By now the conflict between credentials and performance has become standard fodder on MoneyLaw. Still, one question demands an answer. Given "only two variables ha[ve] any predictive power for 'more and better' scholarship: (1) number of articles before first tenure-track job, and (2) publication of a student note" (per Bill Henderson), why do law school websites, appointments committee scouting sheets, and the like ever bother counting anything else? You can easily discover how many former Supreme Court clerks, Rhodes Scholars, and law review editors work at almost any American law school. If the website doesn't tell you outright, proudly written faculty biographies highlight these credentials. But no one ever reports, at least in readily digestible form, the number of articles and/or books, the number of pages, or the number of citations, even though those numbers are more reflective of the productivity of a law faculty.

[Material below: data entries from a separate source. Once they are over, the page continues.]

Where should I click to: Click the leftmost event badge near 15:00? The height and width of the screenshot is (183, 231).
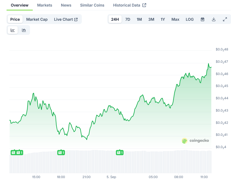(x=14, y=152)
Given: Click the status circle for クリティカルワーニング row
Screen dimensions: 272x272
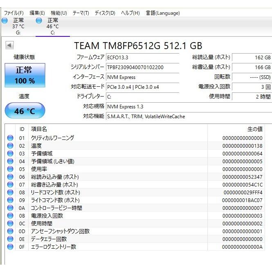Looking at the screenshot, I should pyautogui.click(x=10, y=138).
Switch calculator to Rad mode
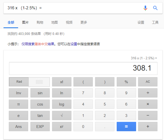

Not too long ago, law school faculties hired entry-level candidates without an expectation that rookie law professors would have started writing scholarship before they began teaching. In that sort of market, elite credentials and law school grades supplied an indirect way of assessing a candidate's marginal propensity to write and to contribute meaningfully to the intellectual life of a law faculty.

S.E. Hinton
S.E. Hinton and friends
Well, as I like to say elsewhere in this blog network, that was then; this is now. A growing number of entry-level candidates now come to the combine with completed publications. And at any rate, after a year or two, it should be possible to count -- and, better yet, to read -- a new professor's actual output. If there is no output to count or to read, that itself is evidence that the tenure committee must consider. What a professor did at age 25 in law school and at age 27 as an employee in the federal judiciary no longer matters once she or he actually starts teaching. Indeed, across the entire faculty roster, and not just in the biographies of recently hired professors, it may be worth dispensing with all credentials.

All this explains why I, whenever I am asked to describe my qualifications as a law professor, mention my current position, my publication record, and my current research agenda. If someone asks where I went to law school, whether I served on the law review, or whether I clerked, of course I'll answer. Being a Beane counter does not require that you be an Arschloch. But I don't pretend for one second that these increasingly remote experiences have any significant bearing on what I do, can do, and will do as a member of the legal academy.


Anonymous Anonymous said...

I agree that once you're in the academy, publications (and not credentials) should be what matters. But the trend toward expecting entry-level candidates to have already published has a downside: It disadvantages -- sometimes to the point of eliminating -- candidates who have the potential for great scholarship but haven't produced any because they didn't know they wanted to be a law professor from the age of 10 and/or have been working too hard at a "real law" job instead of going into some VAP, LLM or other program. And the ability to do the latter can be severely constrained for some people, especially those with family obligations. So while prior publication may be a good predictor, let's not overlook the people who have decent reasons for not having published.